The Pacific Coast League prior to 1958 was major league in nearly all respects. With balmy weather that allowed a 200-game schedule, home grown stars like Joe DiMaggio who played for the San Francisco Seals and Ted Williams who played for the San Diego Padres (both of whom no doubt brought their talents and skills to bear in repeated visits to Wrigley Field), and colorful characters like Lefty O’Doul and Casey Stengel, it is unique in the annals of baseball history. With the nearest major league franchise in St. Louis, MO, and only 10 US cities hosting major league ball, the Pacific Coast League created a distinct baseball culture.and was on track  to be officially certified as “major” until 1958, when the Dodgers and Giants moved West and took over the league’s top two markets.

In 1926 a year after the Angels inaugurated their new home, the Hollywood Stars were looking for a place to play and found it at Wrigley Field. The Stars began to share the stadium with the Angels during the 1926 season, but it was something of a rugged relationship. After years of disagreements with Wrigley, the Stars moved in the mid-1930s to San Diego to become the Padres, while the Angels continued to flourish here at Wrigley.

The Hollywood Stars would return in 1938, but this was a different franchise altogether then the one that had moved to San Diego. They would only play the one season at Wrigley before moving to Gilmore Field built just for them near Fairfax and Third Street. The Angels meanwhile would continue to play here at Wrigley Field until 1956. So successful was the franchise they were dubbed “The Yankees of the West.”

In 1957 Wrigley Field was sold to the Brooklyn Dodgers in preparation for their move. This forced the Angels to leave Los Angeles and move to Spokane in 1958. The Hollywood Stars also had to vacate their home,  since they were also in the territorial area of the Dodgers, and move to Salt Lake City.

In 1958 the Brooklyn Dodgers moved here and became the Los Angeles Dodgers but they rejected the 20,000-seat capacity of Wrigley Field for a ballfield rather awkwardly installed in LA Memorial Coliseum.

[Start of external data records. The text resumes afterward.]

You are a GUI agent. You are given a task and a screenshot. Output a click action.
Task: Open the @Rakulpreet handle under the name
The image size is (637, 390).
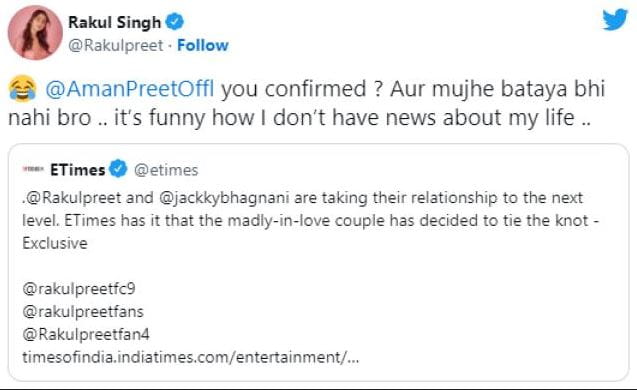116,46
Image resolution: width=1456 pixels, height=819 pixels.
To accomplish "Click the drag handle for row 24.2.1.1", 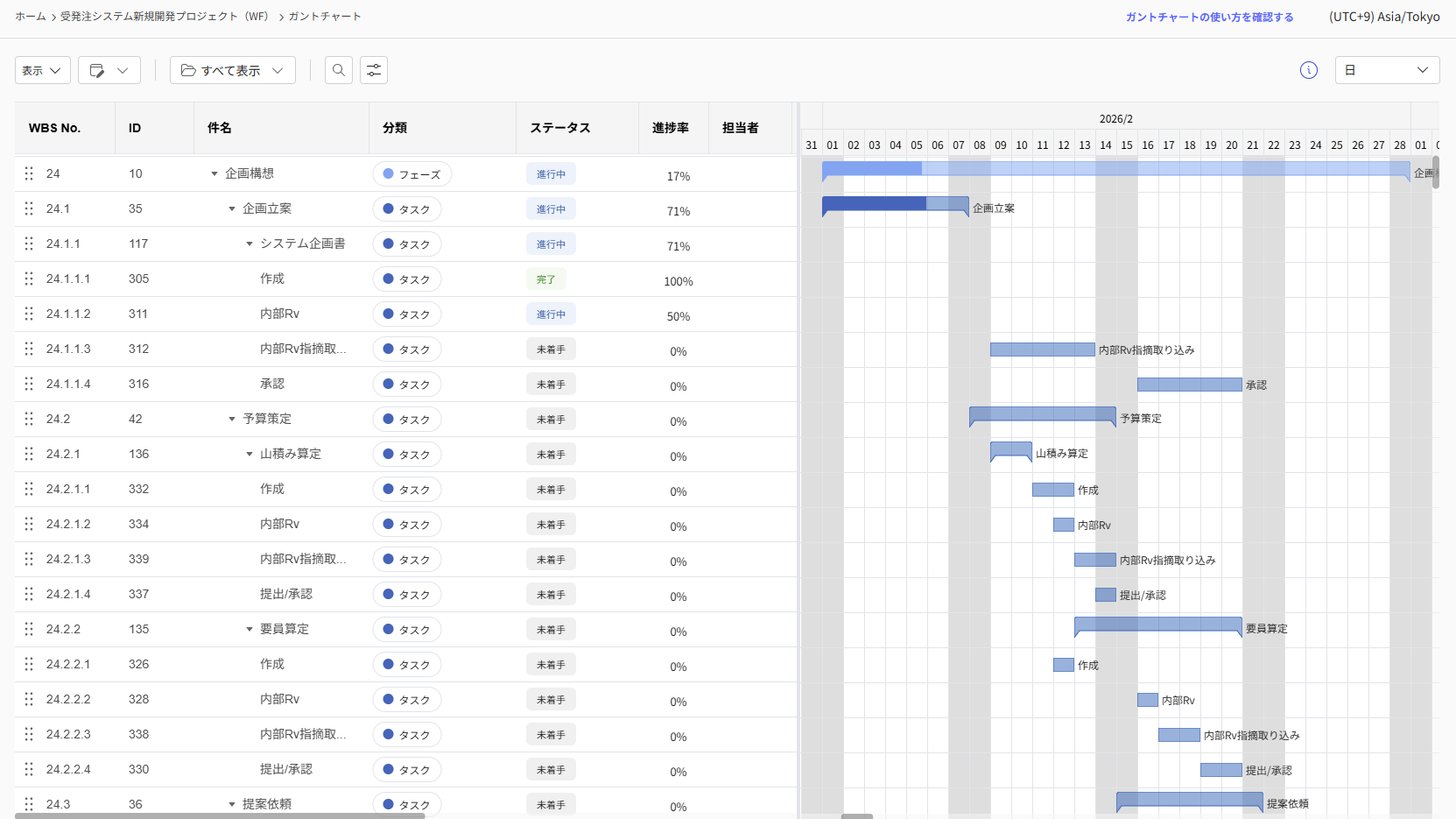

Even though the coliseum had never been intended to host a baseball game, it was intended to hold a lot of spectators, nearly five times as many as Wrigley Field’s 20,000. In fact the LA Coliseum holds the record for the two largest crowds ever at a ballgame, with 93,103 coming to see the Dodgers and Yankees play in May of 1959 (an exhbition game to honor Roy Campanella). More recently at an exhibition game in 2008, in celebration of the teams 5oth anniversary, a crowd of 115,300 watched the Dodgers lose to the Red Sox.

And during the 1959 World Series, they broke the 92,000 mark every night.

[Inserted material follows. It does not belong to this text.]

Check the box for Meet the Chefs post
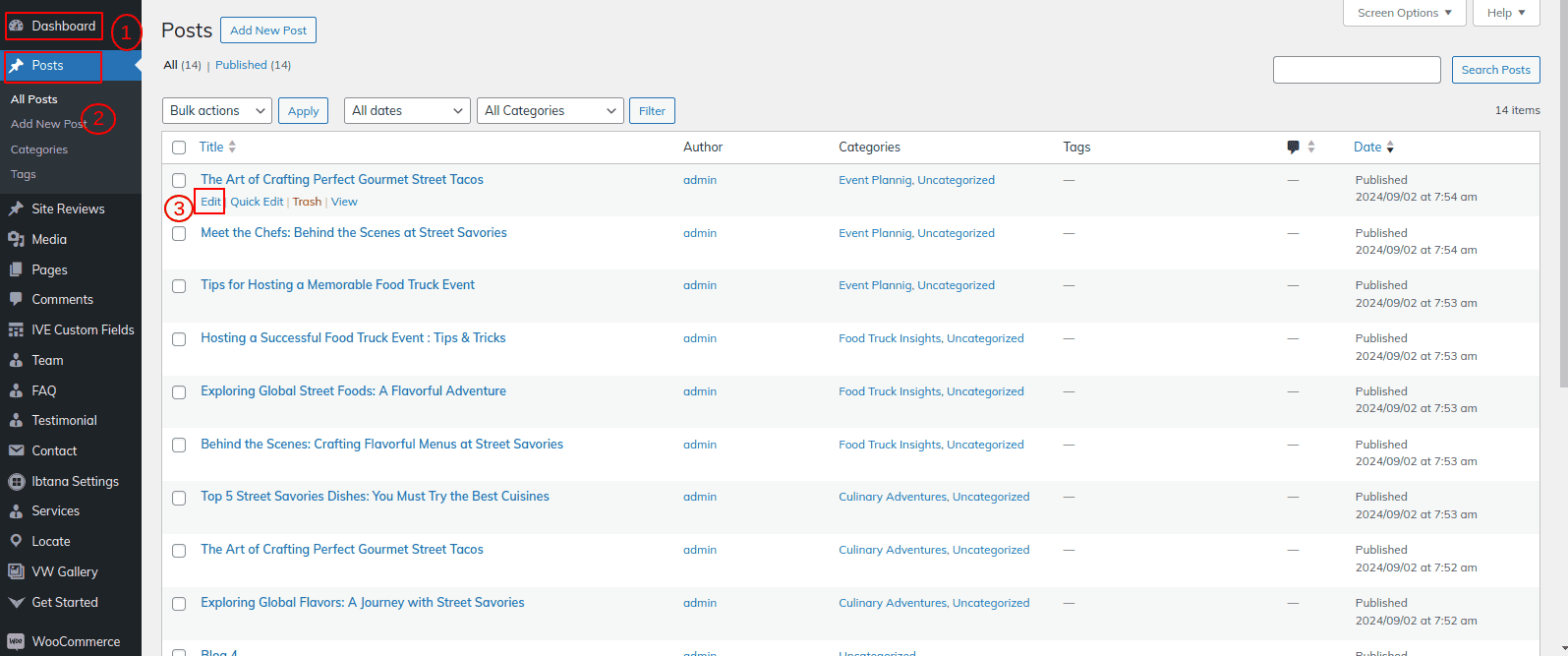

In 1961, the Los Angeles Angels became the American League’s newest team. And while the Dodgers ignored their very own Wrigley Field, the Angels didn’t and were back at Wrigley for the 1961 season — this time however as an American League club. That first season in the majors was an exciting one indeed. It seems that while Wrigley was perfect for Triple-A ball, it couldn’t contain Major League hitting. Wrigley’s new LA Angels would set a Major League record for most home runs in a season (248) that would stand for 35 years until the Seatlle Mariners broke it and finished the 1997 season with 264.

In 1962, the Los Angeles Dodgers finally opened their new stadium, and the Angels decided to hook on there rather then break any more homes’ windows beyond Wrigley’s left field fence.  The Angels spent four years at Dodger Stadium awaiting the completion of the Big A in Anaheim.

In 1966, the year that the Angels first played ball at their new home, Wrigley Field was demolished.